互いに労わり合ったり、ルールを決めたり、注意し合ったりするのももちろん大切なことですが、それよりも、まず自分自身の行動に注意をしたり、なるべく人に迷惑の掛かる原因を作らないようにしなければいけないと思います。高齢者や赤ちゃんなど助けを必要とする人に手を差し伸べることも人任せであってはなりません。例えばお母さんがおむつ替えをしていたら食器を片付けるとか、本を棚に戻すとか、できることは何でも喜んでやりましょう。誰かに手伝いを頼まれた時もサッと動いて役に立ちましょう。健康で若い人ほど、できることも少なくないはずです。自分のやりたいことばかりを優先するような人にはなりたくないですよね。
家事は1人でやると大変に骨が折れる仕事です。家族それぞれが、家事を自分の仕事として責任を持ってやるということが大切です。「炊事、洗濯、掃除」が家事だと思うのは間違いです。家事には、名前を付けられないような雑多な仕事が山のようにあるのです。その雑多な仕事の合間に「炊事、洗濯、掃除」をしているというほうが的を射ていると思います。ですから家事は、誰かの手伝いをするということではなく、皆が気持ちよく暮らすための、家族としての自分の責任だと考えましょう。
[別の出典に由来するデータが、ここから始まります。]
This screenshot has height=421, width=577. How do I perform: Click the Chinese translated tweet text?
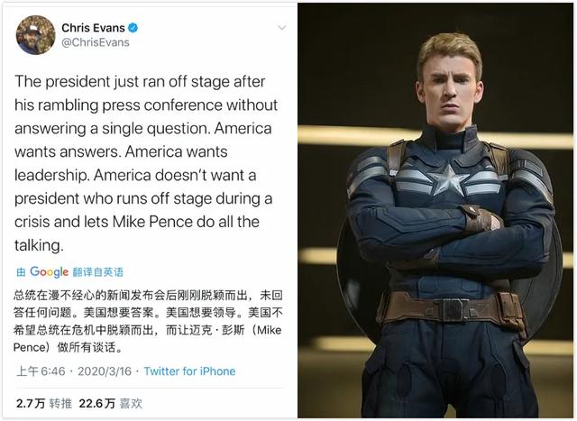tap(148, 321)
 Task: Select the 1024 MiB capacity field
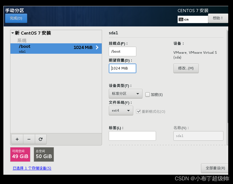click(122, 68)
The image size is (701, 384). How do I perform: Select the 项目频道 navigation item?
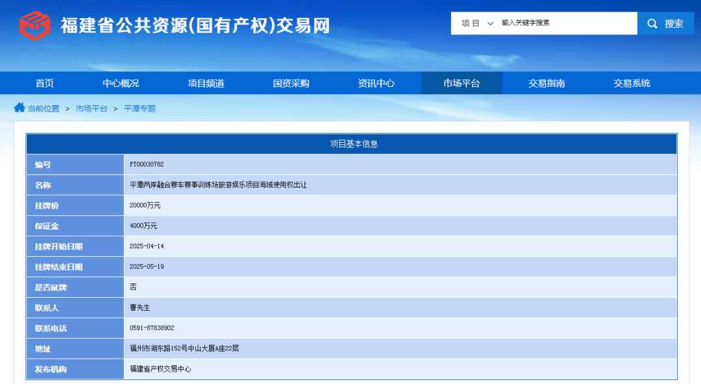coord(206,83)
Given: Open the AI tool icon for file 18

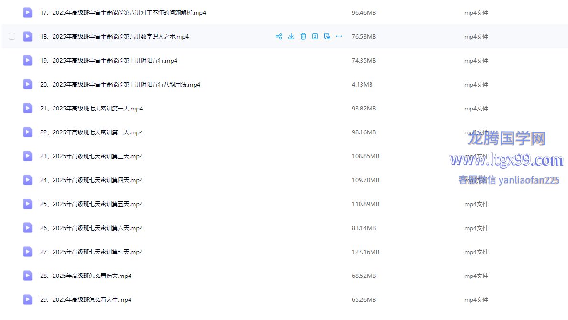Looking at the screenshot, I should [327, 36].
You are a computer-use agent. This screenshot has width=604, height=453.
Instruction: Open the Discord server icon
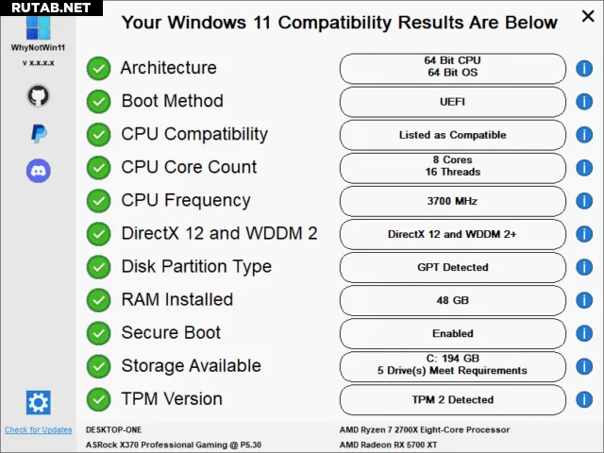point(38,171)
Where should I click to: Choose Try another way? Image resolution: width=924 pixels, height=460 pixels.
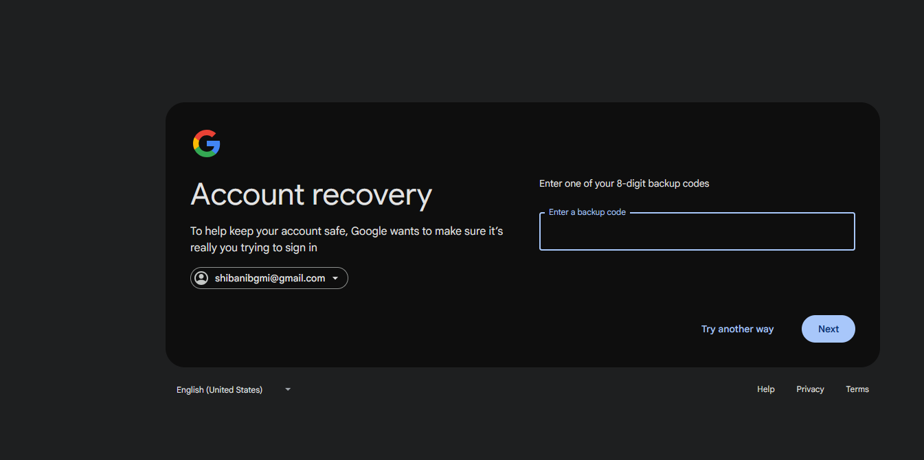[x=737, y=329]
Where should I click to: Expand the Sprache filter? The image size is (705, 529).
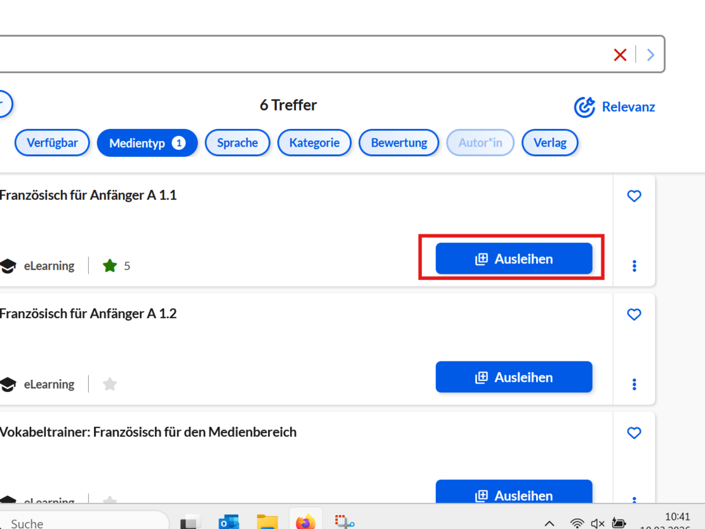238,143
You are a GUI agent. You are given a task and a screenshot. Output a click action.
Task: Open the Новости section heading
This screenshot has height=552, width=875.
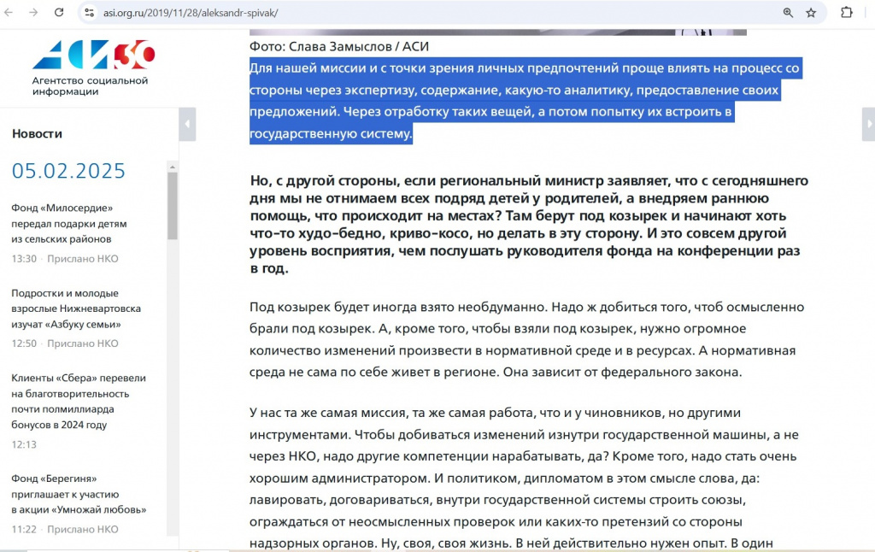(x=37, y=133)

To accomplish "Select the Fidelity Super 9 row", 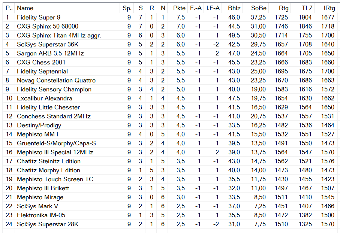I will click(x=39, y=17).
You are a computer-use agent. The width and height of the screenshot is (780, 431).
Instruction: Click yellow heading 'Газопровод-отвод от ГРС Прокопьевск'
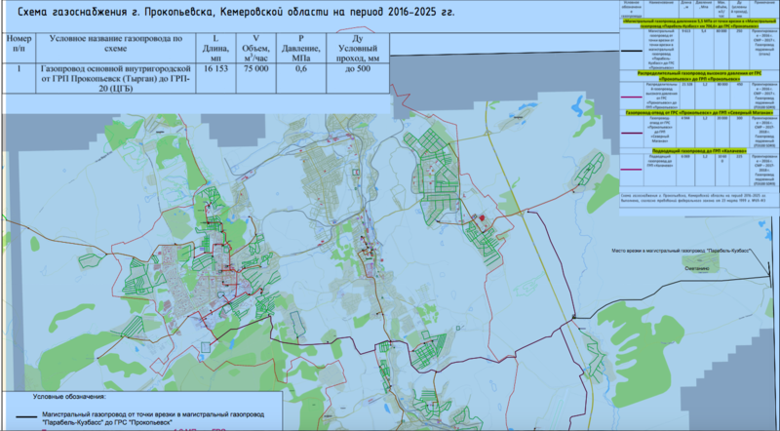click(x=696, y=113)
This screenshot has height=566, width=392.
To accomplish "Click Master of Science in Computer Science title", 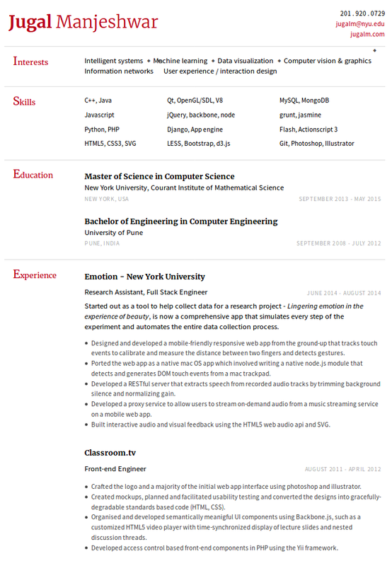I will click(159, 176).
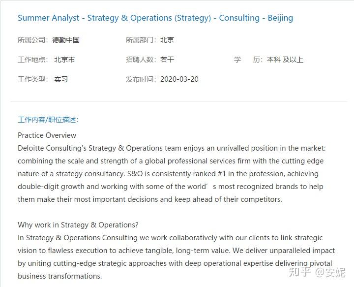Image resolution: width=354 pixels, height=287 pixels.
Task: Click the 所属部门 field label
Action: (x=141, y=40)
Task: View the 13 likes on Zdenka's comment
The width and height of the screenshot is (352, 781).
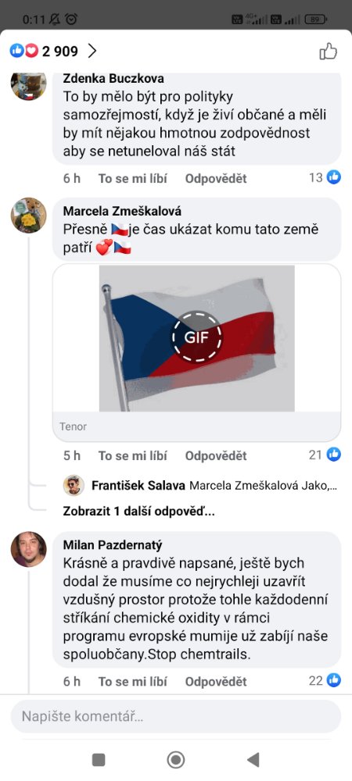Action: (x=325, y=177)
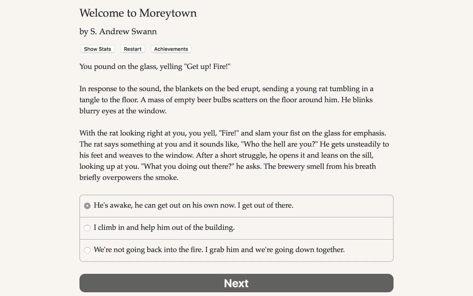Click the radio circle for the third choice
Screen dimensions: 473x296
(x=87, y=250)
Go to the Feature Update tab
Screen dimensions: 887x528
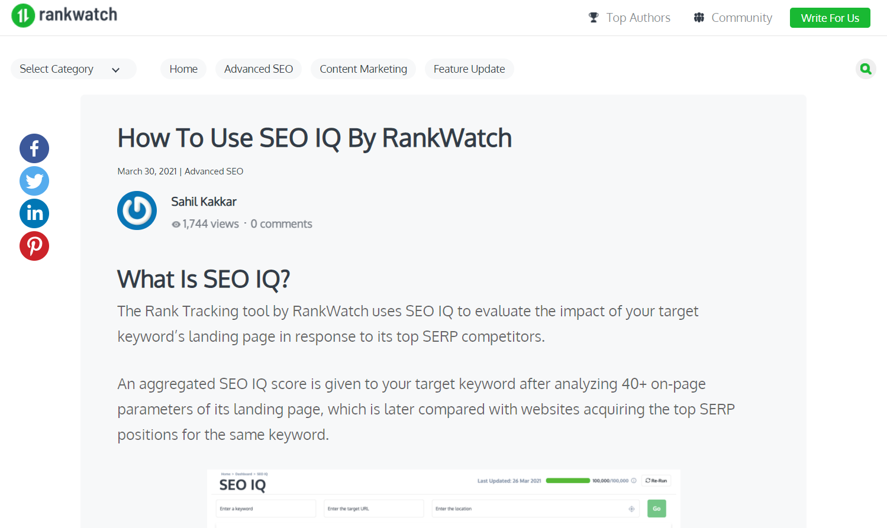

もう1つ、大事にしたいこと、それは精神面での気遣いです。例えば、外に出られなくて騒いでいる弟の声がお姉さんの試験勉強の邪魔になるというようなことがありますね。誰の悪意もないのに家の中が気まずくなるのは、往々にしてこういう小さな要因からです。共に暮らすということは、互いに譲り合って暮らすということです。相手がどういう気持ちなのか、何を求めているのか。自分はどうなのか。そういうことがよくわかっていて適切に動ける力を「教養」というのではないでしょうか。
教育専門家:福島 摂子
大阪府出身。34年間、教育に携わり、教育カウンセリング・海外帰国子女指導を主に手掛ける。1992年に来豪。シドニーに私塾『福島塾』を開き、社会に奉仕する創造的な人間を育てることを使命として、幼児から大学生までの指導を行う。2005年10月より拠点を日本へ移し、日々活動の幅を広げていく一方で、オーストラリア在住者に対する情報提供やカウンセリング指導も継続中である。